The developer must submit satisfactory evidence of actual project costs, as certified by a certified public accountant and evidence of a permanent certificate of occupancy, or such other event evidencing project completion as set forth in the incentive agreement, prior to the first disbursement of funds under the agreement.

Commercial Projects

  • All commercial projects are subject to a comprehensive net benefit analysis to verify that the revenues the State receives will be greater than the incentive being provided and an Internal Rate of Return (IRR) Hurdle Rate model to determine a funding gap.  The Net Benefits analysis, developed by the EDA, utilizes employment statistics from current Regional Input-Output Modeling System II (RIMS II) data from the US Bureau Economic Analysis.
  • Pursuant to a net benefit analysis, for a state grant, the overall public assistance provided to the project will result in net benefits to the state.
  • There are no minimum Total Project Cost requirements under the commercial component of the ERG program.

Residential Projects

  • For any project consisting of newly-constructed residential units, the developer shall be required, pursuant to P.L. 2008, c. 46 (N.J.S.A. 52:27D-329.9) to reserve at least 20% of the residential units constructed for occupancy by low or moderate income households, as those terms are defined in section 4 of P.L. 1985, c. 222 (N.J.S.A. 52:27D-304), with affordability controls as required under the rules of the Council on Affordable Housing, unless the municipality in which the property is located has received substantive certification from the council and such a reservation is not required under the approved affordable housing plan, or the municipality has been given a judgment of repose or a judgment of compliance by the court, and such a reservation is not required under the approved affordable housing plan.

APPLICATION PROCESS:

All Applicants are required to submit an application via EDA's online application located at www.njeda.com/OnlineApplication. Applicants may apply to the EDA for a state incentive grant, and to the municipality for a local incentive grant.  Please note, prior to starting the online application, all applicants must consult with an EDA Business Development Officer.

Applicants that submit an application to the EDA for a state incentive grant shall indicate on the application whether it is also applying for a local incentive grant. The EDA shall forward a copy of the application to the municipality wherein the redevelopment project is to be located for approval by a municipal ordinance. Applicants that submit an application for a local incentive grant shall indicate on the application whether it is also applying for a state incentive grant.

ERG applications for residential projects must be submitted no later than June 30, 2015.

ERG applications for commercial projects must be submitted no later than June 30, 2019.

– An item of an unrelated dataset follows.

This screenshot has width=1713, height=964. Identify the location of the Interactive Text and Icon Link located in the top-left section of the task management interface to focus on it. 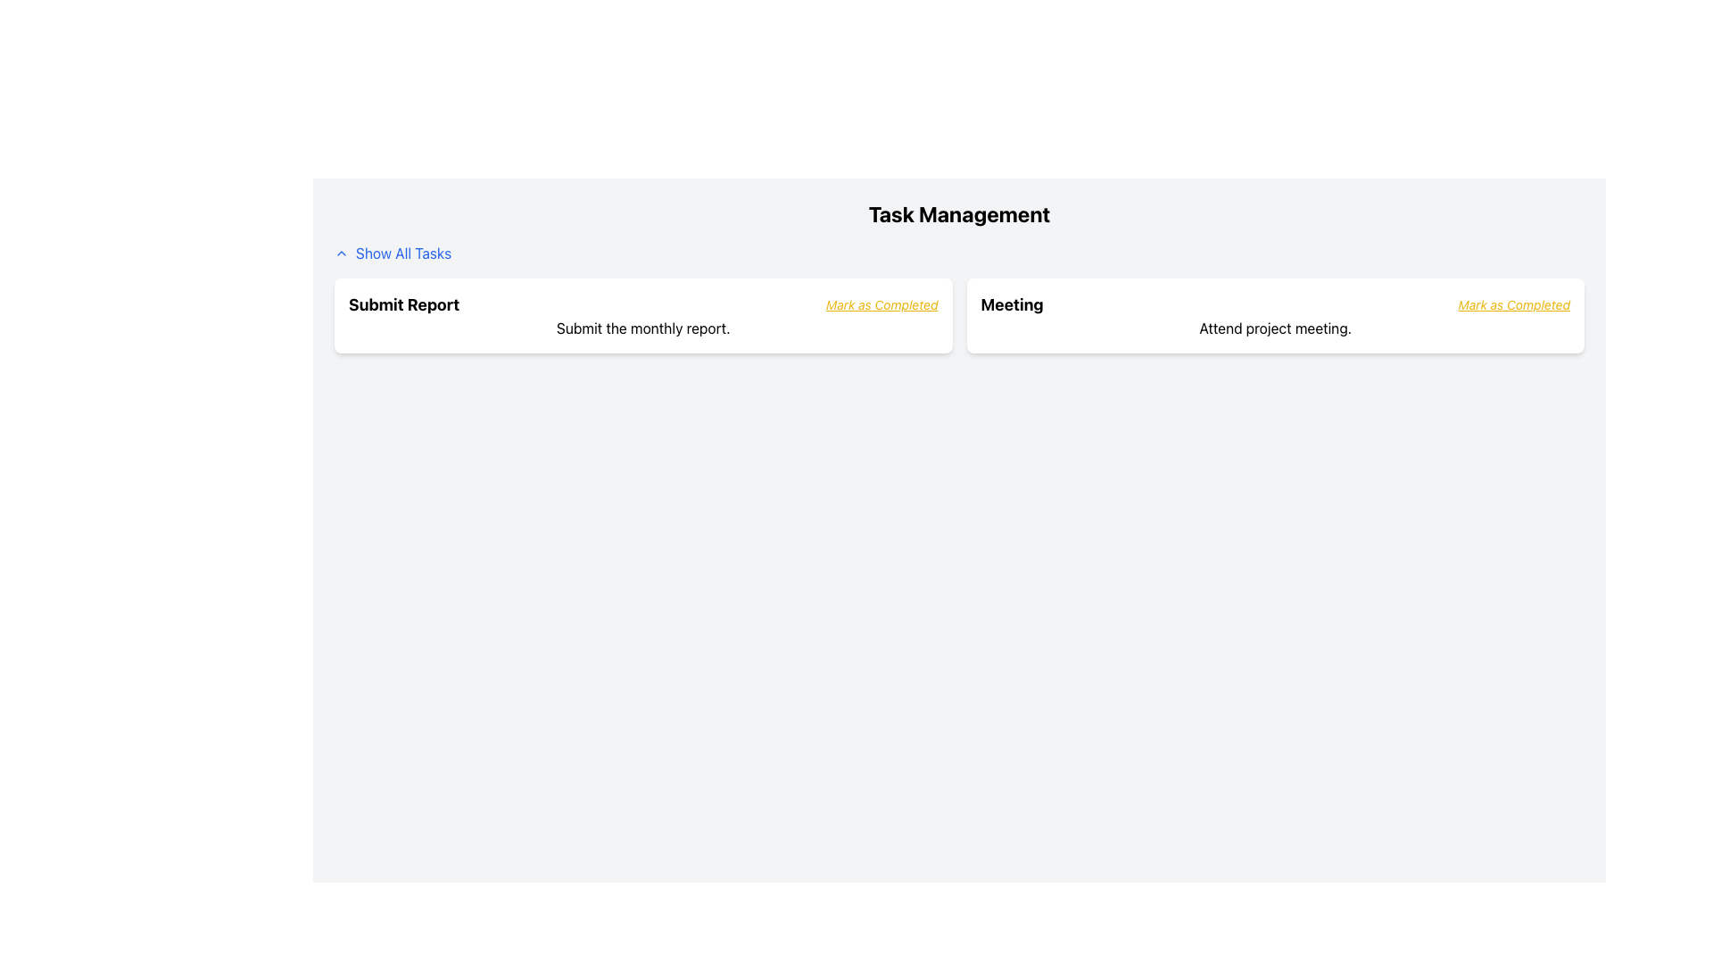
(392, 253).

For residential projects, project must be completed with certificate of occupancy issued by July 28, 2015.

FEES**:

  • Application fee: $5,000, whether applying for a State or local incentive grant, which includes costs for application review and fiscal impact and financing gap review
  • Full amount of direct costs of any analysis by a third party retained by the EDA
  • Approval fee: 0.5% due before EDA Board Approval, for commercial projects not to exceed $500,000, for residential projects not to exceed $300,000. The fee shall be refunded if the Authority does not approve the incentive grant or tax credit.
  • Issuance fee: 0.5%, for residential projects receiving tax credits not to exceed $300,000 and due at the receipt of tax credit certificate and; for all others (including commercial projects) not to exceed $500,000 and due at the execution of the incentive agreement
  • Servicing Fee: only for residential projects receiving tax credits, $2,500, due with the annual report
  • Tax Credit Transfer  or ERG assignment fee: $2,500
  • Modification fee:  $5,000 (minor); $25,000 (major)
  • Extension Fee: $1,000 (delegated, first 6 months); $2,500 (Board action, second 6 months)

** All fees are non-refundable unless otherwise noted

Applicants are also responsible for the New Jersey Division of Taxation Tax Clearance Certificate Application Processing Fee of $75 for standard processing and $200 for expedited processing (response within 3 business days).